Double-blind, randomized trial of scheduled use of a novel barrier cream and an oil-containing lotion for protecting the hands of health care workers
- PMID: 10926708
- DOI: 10.1067/mic.2000.107425
Double-blind, randomized trial of scheduled use of a novel barrier cream and an oil-containing lotion for protecting the hands of health care workers
Abstract
Context: Many health care workers suffer severe hand irritation, with cracking and bleeding, as a consequence of frequent handwashing and glove use. Integumentary breakdown has major implications for nosocomial infection control and promotes the spread of bloodborne viruses. The potential benefits of scheduled use of hand-care agents-lotions or creams-in health care workers has not been established by controlled trial.
Objective: To compare the value of an oil-containing lotion with a novel barrier skin cream in health care workers with severe hand irritation.
Design: Prospective, randomized, double-blind trial.
Setting: University medical center.
Participants: Fifty-four health care workers from multiple departments with severe hand irritation, 74% with one or more full-thickness cracks or other integumentary breaks.

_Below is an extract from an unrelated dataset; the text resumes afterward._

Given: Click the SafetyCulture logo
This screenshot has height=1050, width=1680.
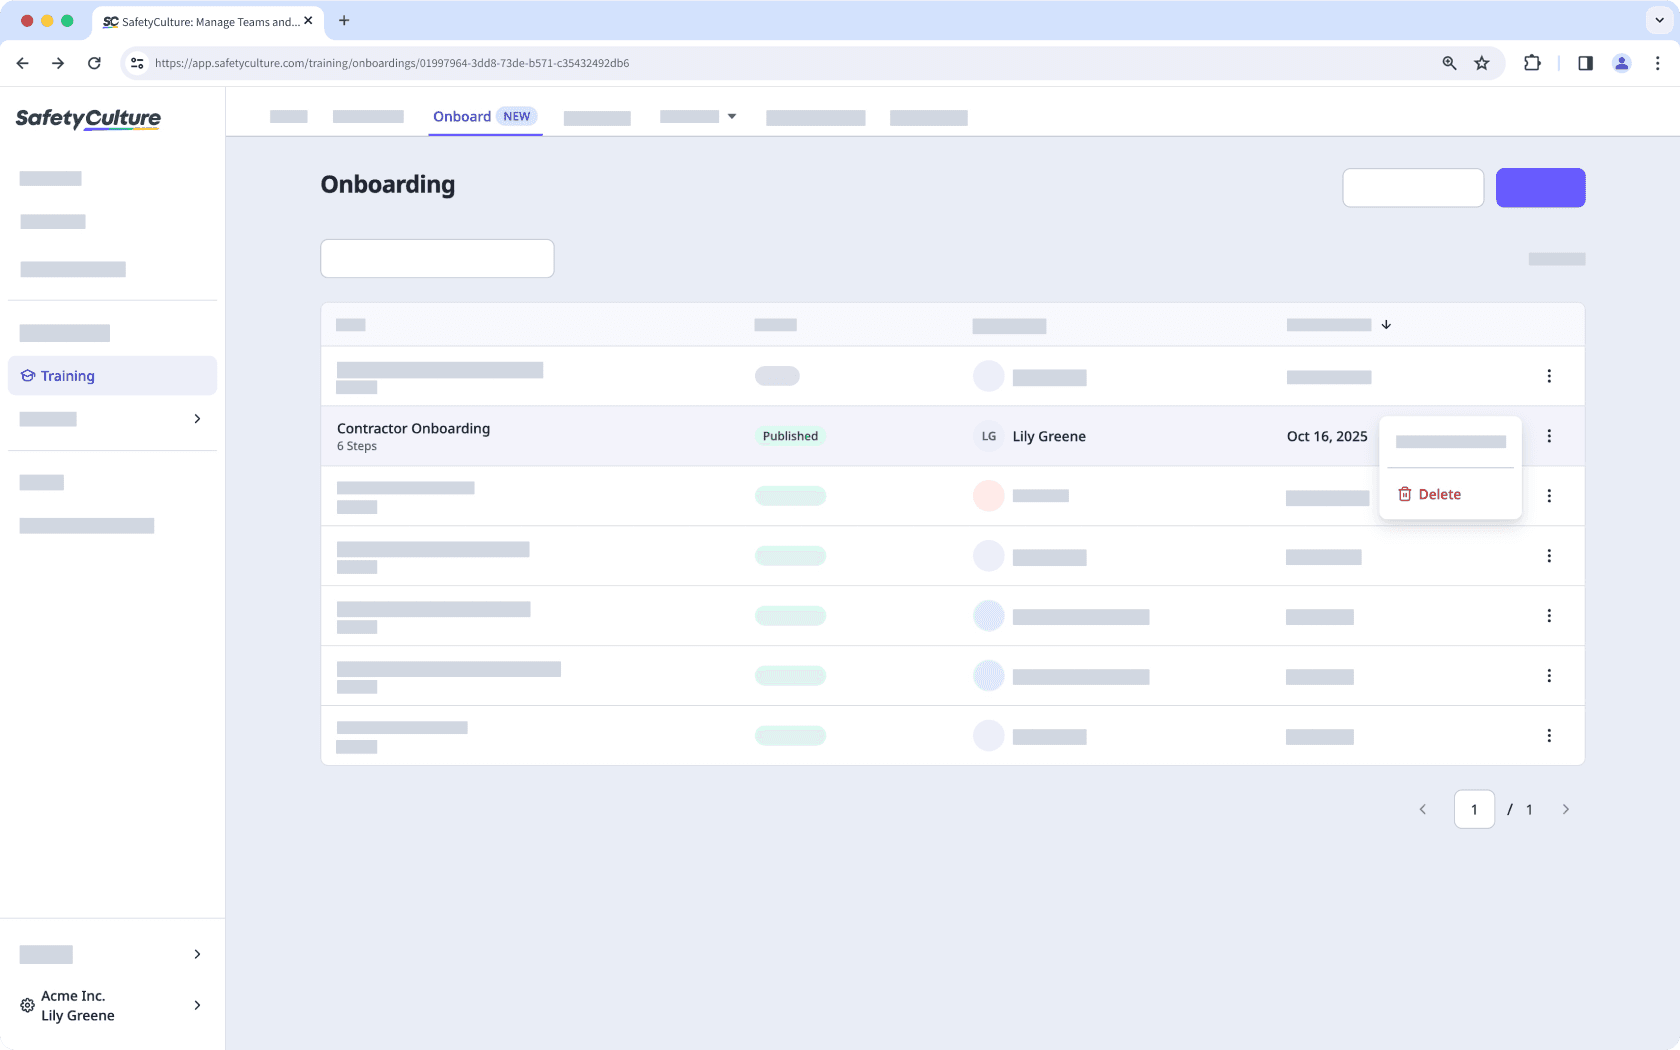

Main outcome measures: Objective and subjective parameters for scaling, cracking, weeping, bleeding, and pain were scored by two blinded investigators weekly for 4 weeks, and the hands of subjects were cultured quantitatively at the onset and after 2 weeks and 4 weeks.
Results: Subjects in both groups experienced marked improvement in overall hand condition (each, P <.02), particularly in scaling, cracking, and pain. Persons randomized to use of the oil-containing lotion showed greater improvement (mean score, from 6.5 to 2.7 vs 6.8 to 4. 7, P =.006). In 18 (69%) of 26 persons who used the control lotion, all full-thickness integumentary breaks were healed and pain was totally resolved, compared with 14 (52%) of 27 persons who used the barrier cream (P =.26). Use of the two agents in a scheduled fashion had no effect on the levels or profile of the transient hand flora. However, by the fourth week of use, handwashing frequency was 50% higher in subjects randomized to use the control lotion than it was in subjects randomized to use the barrier cream (17.8 vs 11.7 times per day, P =.04).
Conclusion: Use of an oil-containing lotion or a barrier cream on a scheduled basis can substantially protect the hands of vulnerable health care workers against drying and chemical irritation, preventing skin breakdown and promoting more frequent handwashing.